— Start of READING TEXT —

Dark Tourism in Vanuatu
Vanuatu is a well known honeymoon destination and family vacation spot. A trip there will no doubt provide you with those envy-inducing holiday snaps that you see in all the postcards. The kind filled with sunset beach walks, hand-in-hand and champagne fueled dinners on the deck of some brand new 5 star village-sized resort.
So what’s there for dark tourism? Quite a lot actually.
For those unsure, dark tourism is tourism involving travel to places historically associated with death and disaster. This can be anything from a humanitarian catastrophe, like the 2004 tsunami, through to a memorial site, such as the Cambodian Killing Fields. Since the term was first coined in 2000 the industry has become increasingly mainstream, due in part to the popularity of Netflix’s 8 episode documentary ‘Dark Tourist’. Plenty of research has gone into this phenomenon but none we know that details exactly what Vanuatu has to offer the dark tourist.
Firstly, Vanuatu has been named the most disaster prone country in the world. Twice. As well as earthquakes, tsunamis, and tropical thunderstorms, Vanuatu experiences a cyclone season every December through to March. In 2015 it was struck by a category 5 cyclone, the largest recorded in history, where 75,000 people were left homeless. The effects of cyclone Pam can still be seen today, especially on the islands of Efate and Tanna where buildings, roads, and infrastructure were flattened.
Vanuatu is also home to many active volcanoes and arguably the most easily accessible active volcano in the world. It isn’t that it’s easily accessible to get to, but once you’re there you can stand as close as you like to the volcano’s crater as it erupts several times an hour. The 2015 movie Tanna, featuring the volcano, tells the true story of a couple who decide to marry for love instead of following their parents’ wishes. Unable to be together in life, they decide to stay together in death and poison themselves at the edge of the fiery crater.
Secondly, Vanuatu has a long history of witchcraft and black magic with most Ni-Vanuatu continuing to practice these ancient rituals to this day. On the islands of Tanna, Ambrym, and Malekula you can witness black magic shows for yourself and learn about their (recent) history of people going to trial for killing with the use of witchcraft. Be careful though, as Ni-Vanuatu are very sensitive about discussing this topic to foreigners and will remain quite secretive unless they feel they can trust you.
As well as being infamously linked to sorcery and witchcraft, the island of Malekula is widely known as the home of the last cannibal tribes of Vanuatu. There you can visit the cannibal kitchen site where human flesh was prepared and cooked and where the remains of long forgotten victims lie discarded and buried. Traditionally, the chief would eat the head of the victim and kept their skull as proof. When the first missionaries arrived in Vanuatu, the locals had never seen shoes being worn. It is said that they thought shoes were a body part and would boil them along with their wearer. But the leather took a long time to break down enough to eat; some say as long as 100 years!

— End of READING TEXT —
— Start of RAW DATA —

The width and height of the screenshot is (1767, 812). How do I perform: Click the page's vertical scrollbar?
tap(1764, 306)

— End of RAW DATA —
— Start of RAW DATA —

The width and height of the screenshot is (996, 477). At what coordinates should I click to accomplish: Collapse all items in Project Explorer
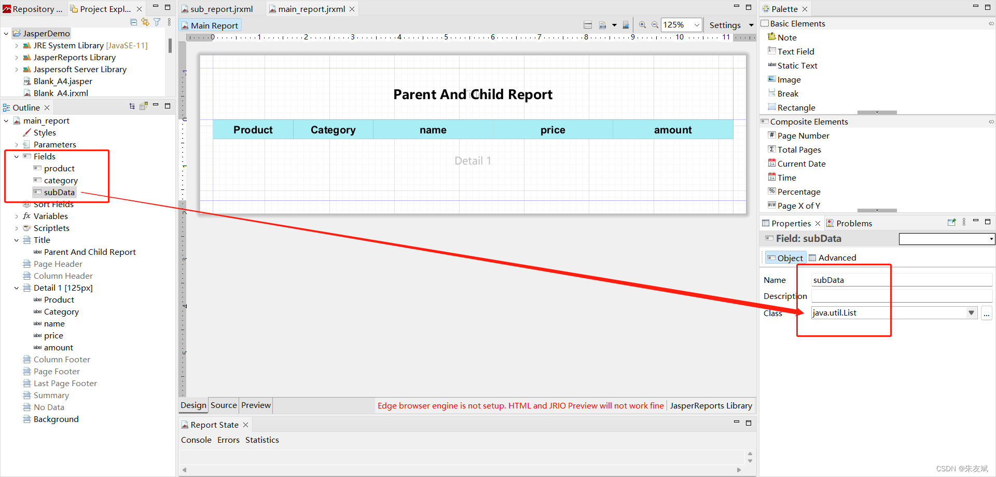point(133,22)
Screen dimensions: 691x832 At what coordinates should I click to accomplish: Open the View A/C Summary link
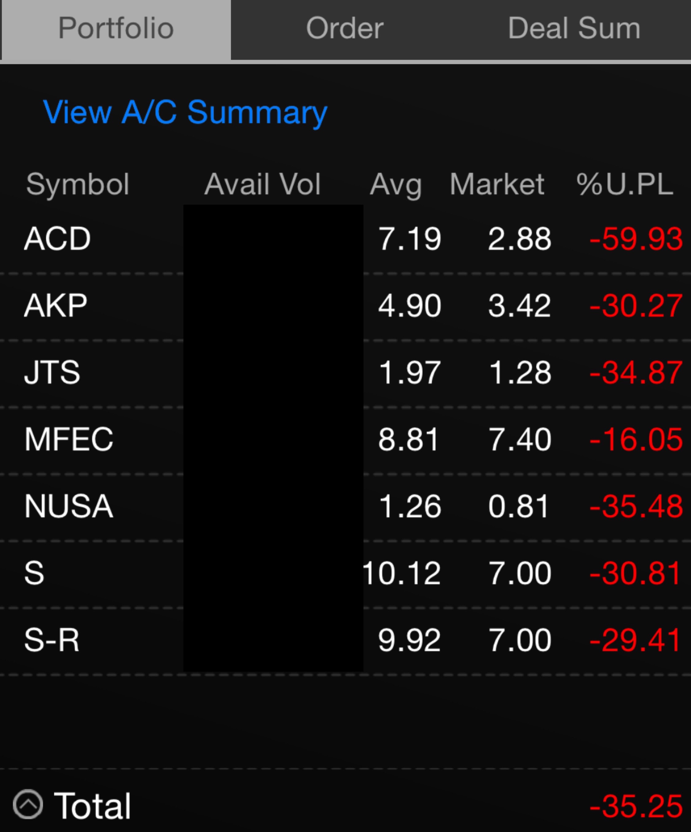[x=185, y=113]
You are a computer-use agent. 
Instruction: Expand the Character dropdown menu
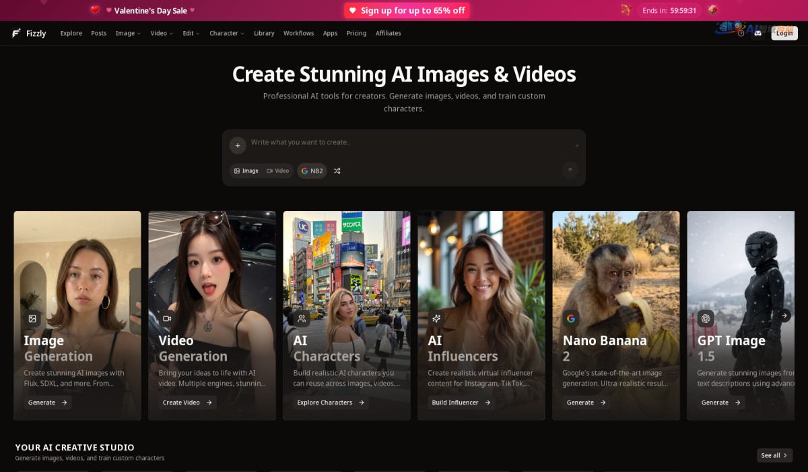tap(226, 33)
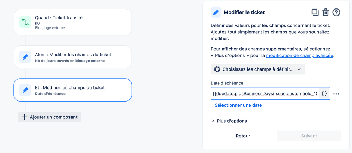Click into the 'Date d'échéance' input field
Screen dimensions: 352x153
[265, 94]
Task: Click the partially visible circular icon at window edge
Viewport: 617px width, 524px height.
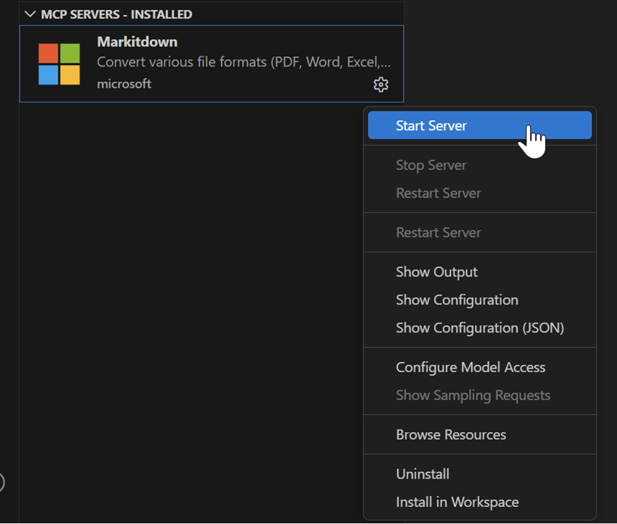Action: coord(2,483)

— End of RAW DATA —
— Start of RAW DATA —

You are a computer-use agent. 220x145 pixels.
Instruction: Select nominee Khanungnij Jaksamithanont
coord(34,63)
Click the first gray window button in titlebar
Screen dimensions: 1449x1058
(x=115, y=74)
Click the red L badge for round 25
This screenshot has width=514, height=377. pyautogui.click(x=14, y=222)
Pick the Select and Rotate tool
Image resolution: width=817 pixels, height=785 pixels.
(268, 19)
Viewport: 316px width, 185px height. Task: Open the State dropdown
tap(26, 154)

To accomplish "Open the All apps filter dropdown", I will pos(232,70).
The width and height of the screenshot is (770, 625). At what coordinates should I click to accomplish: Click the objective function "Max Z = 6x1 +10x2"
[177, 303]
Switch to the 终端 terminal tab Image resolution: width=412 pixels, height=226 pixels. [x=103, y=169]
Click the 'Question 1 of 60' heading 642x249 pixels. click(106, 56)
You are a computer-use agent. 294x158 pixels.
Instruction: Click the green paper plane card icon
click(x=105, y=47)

— End of RAW DATA —

ACTIONS TO TAKE ▸
- A) Answer these questions using the text on dark tourism in Vanuatu, one answer per line, marked (i), (ii), (iii) to match:
(i) In what year was the term "dark tourism" first coined?
(ii) How many people were left homeless by the category 5 cyclone of 2015?
(iii) Which island is widely known as the home of the last cannibal tribes of Vanuatu?
- B) Reproduce the stretch of the Vanuatu dark tourism text from "Secondly, Vanuatu has" through "can trust you.".
- C) Write what comes next in the text on dark tourism in Vanuatu, picking up after its final sentence.

RESPONSES TO THE TASKS ▸
- A)
(i) 2000
(ii) 75,000
(iii) Malekula

- B)
Secondly, Vanuatu has a long history of witchcraft and black magic with most Ni-Vanuatu continuing to practice these ancient rituals to this day. On the islands of Tanna, Ambrym, and Malekula you can witness black magic shows for yourself and learn about their (recent) history of people going to trial for killing with the use of witchcraft. Be careful though, as Ni-Vanuatu are very sensitive about discussing this topic to foreigners and will remain quite secretive unless they feel they can trust you.

- C)
Speaking of burial sites, there is none more famous in Vanuatu than the mass grave of Chief Roi Mata, his 25 wives and up to 300 followers. It became a world heritage site in 2008, after a partial excavation led to the discovery of 54 skeletons. Chief Roi Mata, born in the 13th century, was a paramount chief and hoped to one day rule the first Kingdom of Vanuatu. Jealous of his success at unifying many of the disparate islands, his brother poisoned him before burying him alive. Today, on Artok island (just off the coast of Efate) you can visit the site where this famous chief, and not long afterwards, his 25 wives and hundreds of followers were all buried alive.
Last but not least, no article about Vanuatu’s dark history could ever be complete without a mention of its part in World War II. Used as a large army base during the war, the island of Espiritu Santo is now home to more relics of the past than any other in the Pacific. This is due to the fact that thousands of tonnes of military machinery and vehicles were dumped into the ocean before the soldiers departed for American soil. The site has now become a popular diving and snorkelling attraction and has appropriately been dubbed Million Dollar Point; purely because the value of the equipment dumped is thought to be in the millions. Whilst it remains an attraction not be missed (you can still find completely intact coca cola bottles from the 1940s), Million Dollar Point doesn’t qualify as a site for dark tourism.
The Coolidge on the other hand, a luxury ocean liner that served as a troop ship during WWII and sunk just off the coast of Santo due to mine fields, is by far the most commodified dark tourism attraction in Vanuatu. There were 2 casualties in the sinking, including the Field Artillery Captain who went back to rescue some of his men but was then unable to escape. An American recovery team arrived in February 2014, and working with local operators, they found Captain Euart's remains after 73 years along with his dog tags and personal items inside deep silt in the bottom of the wreck. Often deemed the largest and most easily accessible shipwreck in the world, the SS President Coolidge is now a world-class diving site.
Vanuatu is far away for most people - except for those living in Australia or nearby Pacific islands - but getting there is worth it. As well as dark tourism, the islands offer plenty in the way of adventure, exploration, sightseeing, and thrill-seeking. It is home to numerous firsts, including the first ever bungee jumping or land diving at it is commonly called.
Vanuatu’s tourism infrastructure is excellent, with plenty of accommodation options and tourism agencies offering their services. So if you’re after more than just an island retreat with everything from some of the world’s best beaches to a cannibal site tour then Vanuatu is the destination for you!